[Aim]:
Copy out every one of the following lines with no change to their wording, spacing, or punctuation.

— begin Data provided —

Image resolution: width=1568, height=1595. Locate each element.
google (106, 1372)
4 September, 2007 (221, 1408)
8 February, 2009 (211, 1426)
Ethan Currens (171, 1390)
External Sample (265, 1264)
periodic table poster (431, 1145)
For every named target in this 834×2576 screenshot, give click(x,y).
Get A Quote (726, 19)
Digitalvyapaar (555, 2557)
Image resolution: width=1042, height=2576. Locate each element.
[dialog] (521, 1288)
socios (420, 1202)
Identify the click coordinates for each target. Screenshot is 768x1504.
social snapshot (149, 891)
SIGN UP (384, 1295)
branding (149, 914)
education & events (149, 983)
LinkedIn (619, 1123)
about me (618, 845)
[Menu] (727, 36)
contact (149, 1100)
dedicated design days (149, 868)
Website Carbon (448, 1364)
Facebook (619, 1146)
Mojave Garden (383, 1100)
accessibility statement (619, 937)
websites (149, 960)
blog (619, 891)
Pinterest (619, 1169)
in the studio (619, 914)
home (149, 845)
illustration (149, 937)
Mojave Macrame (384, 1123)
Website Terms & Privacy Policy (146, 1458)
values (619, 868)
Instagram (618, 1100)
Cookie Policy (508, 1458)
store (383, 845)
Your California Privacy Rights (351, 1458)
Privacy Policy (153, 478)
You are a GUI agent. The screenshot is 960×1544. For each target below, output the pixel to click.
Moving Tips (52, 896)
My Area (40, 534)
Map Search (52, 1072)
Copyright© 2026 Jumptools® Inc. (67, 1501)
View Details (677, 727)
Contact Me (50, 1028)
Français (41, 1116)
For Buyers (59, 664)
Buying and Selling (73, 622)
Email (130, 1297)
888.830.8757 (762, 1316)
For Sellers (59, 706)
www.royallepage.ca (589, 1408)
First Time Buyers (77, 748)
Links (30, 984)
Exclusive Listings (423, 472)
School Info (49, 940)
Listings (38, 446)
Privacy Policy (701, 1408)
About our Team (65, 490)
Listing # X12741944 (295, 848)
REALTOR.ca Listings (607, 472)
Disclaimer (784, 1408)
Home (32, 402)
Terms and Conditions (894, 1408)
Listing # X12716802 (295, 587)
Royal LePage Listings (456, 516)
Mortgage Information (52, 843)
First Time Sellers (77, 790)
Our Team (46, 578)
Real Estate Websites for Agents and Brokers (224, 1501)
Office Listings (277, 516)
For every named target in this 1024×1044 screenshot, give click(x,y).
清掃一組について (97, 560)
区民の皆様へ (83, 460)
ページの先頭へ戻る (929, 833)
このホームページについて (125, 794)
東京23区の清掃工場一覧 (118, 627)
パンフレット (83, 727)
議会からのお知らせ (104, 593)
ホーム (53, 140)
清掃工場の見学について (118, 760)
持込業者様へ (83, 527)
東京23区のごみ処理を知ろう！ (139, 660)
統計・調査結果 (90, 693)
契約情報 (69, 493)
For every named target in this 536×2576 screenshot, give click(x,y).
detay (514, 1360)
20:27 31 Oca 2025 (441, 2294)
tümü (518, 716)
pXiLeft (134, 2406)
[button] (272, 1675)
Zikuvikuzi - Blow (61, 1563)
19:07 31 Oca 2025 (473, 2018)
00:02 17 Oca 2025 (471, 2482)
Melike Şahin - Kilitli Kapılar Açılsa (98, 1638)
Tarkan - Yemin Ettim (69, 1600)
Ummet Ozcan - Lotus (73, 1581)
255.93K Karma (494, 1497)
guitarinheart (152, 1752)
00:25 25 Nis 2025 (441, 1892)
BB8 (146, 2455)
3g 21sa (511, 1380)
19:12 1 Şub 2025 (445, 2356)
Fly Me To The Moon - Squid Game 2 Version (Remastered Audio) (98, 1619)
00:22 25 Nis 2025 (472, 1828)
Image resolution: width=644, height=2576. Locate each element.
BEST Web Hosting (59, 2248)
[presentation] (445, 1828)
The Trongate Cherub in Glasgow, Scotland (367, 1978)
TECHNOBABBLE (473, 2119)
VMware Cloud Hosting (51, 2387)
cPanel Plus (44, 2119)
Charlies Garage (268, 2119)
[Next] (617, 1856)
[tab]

— end Data provided —

[Solution to this exercise]:
Image resolution: width=1568, height=1595. Locate each element.
google (106, 1372)
4 September, 2007 (221, 1408)
8 February, 2009 (211, 1426)
Ethan Currens (171, 1390)
External Sample (265, 1264)
periodic table poster (431, 1145)
For every named target in this 834×2576 screenshot, give click(x,y).
Get A Quote (726, 19)
Digitalvyapaar (555, 2557)
Image resolution: width=1042, height=2576. Locate each element.
[dialog] (521, 1288)
socios (420, 1202)
Identify the click coordinates for each target. Screenshot is 768x1504.
social snapshot (149, 891)
SIGN UP (384, 1295)
branding (149, 914)
education & events (149, 983)
LinkedIn (619, 1123)
about me (618, 845)
[Menu] (727, 36)
contact (149, 1100)
dedicated design days (149, 868)
Website Carbon (448, 1364)
Facebook (619, 1146)
Mojave Garden (383, 1100)
accessibility statement (619, 937)
websites (149, 960)
blog (619, 891)
Pinterest (619, 1169)
in the studio (619, 914)
home (149, 845)
illustration (149, 937)
Mojave Macrame (384, 1123)
Website Terms & Privacy Policy (146, 1458)
values (619, 868)
Instagram (618, 1100)
Cookie Policy (508, 1458)
store (383, 845)
Your California Privacy Rights (351, 1458)
Privacy Policy (153, 478)
You are a GUI agent. The screenshot is 960×1544. For each target below, output the pixel to click.
Moving Tips (52, 896)
My Area (40, 534)
Map Search (52, 1072)
Copyright© 2026 Jumptools® Inc. (67, 1501)
View Details (677, 727)
Contact Me (50, 1028)
Français (41, 1116)
For Buyers (59, 664)
Buying and Selling (73, 622)
Email (130, 1297)
888.830.8757 (762, 1316)
For Sellers (59, 706)
www.royallepage.ca (589, 1408)
First Time Buyers (77, 748)
Links (30, 984)
Exclusive Listings (423, 472)
School Info (49, 940)
Listings (38, 446)
Privacy Policy (701, 1408)
About our Team (65, 490)
Listing # X12741944 (295, 848)
REALTOR.ca Listings (607, 472)
Disclaimer (784, 1408)
Home (32, 402)
Terms and Conditions (894, 1408)
Listing # X12716802 (295, 587)
Royal LePage Listings (456, 516)
Mortgage Information (52, 843)
First Time Sellers (77, 790)
Our Team (46, 578)
Real Estate Websites for Agents and Brokers (224, 1501)
Office Listings (277, 516)
For every named target in this 1024×1044 screenshot, give click(x,y).
清掃一組について (97, 560)
区民の皆様へ (83, 460)
ページの先頭へ戻る (929, 833)
このホームページについて (125, 794)
東京23区の清掃工場一覧 (118, 627)
パンフレット (83, 727)
議会からのお知らせ (104, 593)
ホーム (53, 140)
清掃工場の見学について (118, 760)
持込業者様へ (83, 527)
東京23区のごみ処理を知ろう！ (139, 660)
統計・調査結果 (90, 693)
契約情報 (69, 493)
For every named target in this 536×2576 screenshot, give click(x,y).
detay (514, 1360)
20:27 31 Oca 2025 (441, 2294)
tümü (518, 716)
pXiLeft (134, 2406)
[button] (272, 1675)
Zikuvikuzi - Blow (61, 1563)
19:07 31 Oca 2025 (473, 2018)
00:02 17 Oca 2025 (471, 2482)
Melike Şahin - Kilitli Kapılar Açılsa (98, 1638)
Tarkan - Yemin Ettim (69, 1600)
Ummet Ozcan - Lotus (73, 1581)
255.93K Karma (494, 1497)
guitarinheart (152, 1752)
00:25 25 Nis 2025 (441, 1892)
BB8 (146, 2455)
3g 21sa (511, 1380)
19:12 1 Şub 2025 (445, 2356)
Fly Me To The Moon - Squid Game 2 Version (Remastered Audio) (98, 1619)
00:22 25 Nis 2025 (472, 1828)
Image resolution: width=644, height=2576. Locate each element.
BEST Web Hosting (59, 2248)
[presentation] (445, 1828)
The Trongate Cherub in Glasgow, Scotland (367, 1978)
TECHNOBABBLE (473, 2119)
VMware Cloud Hosting (51, 2387)
cPanel Plus (44, 2119)
Charlies Garage (268, 2119)
[Next] (617, 1856)
[tab]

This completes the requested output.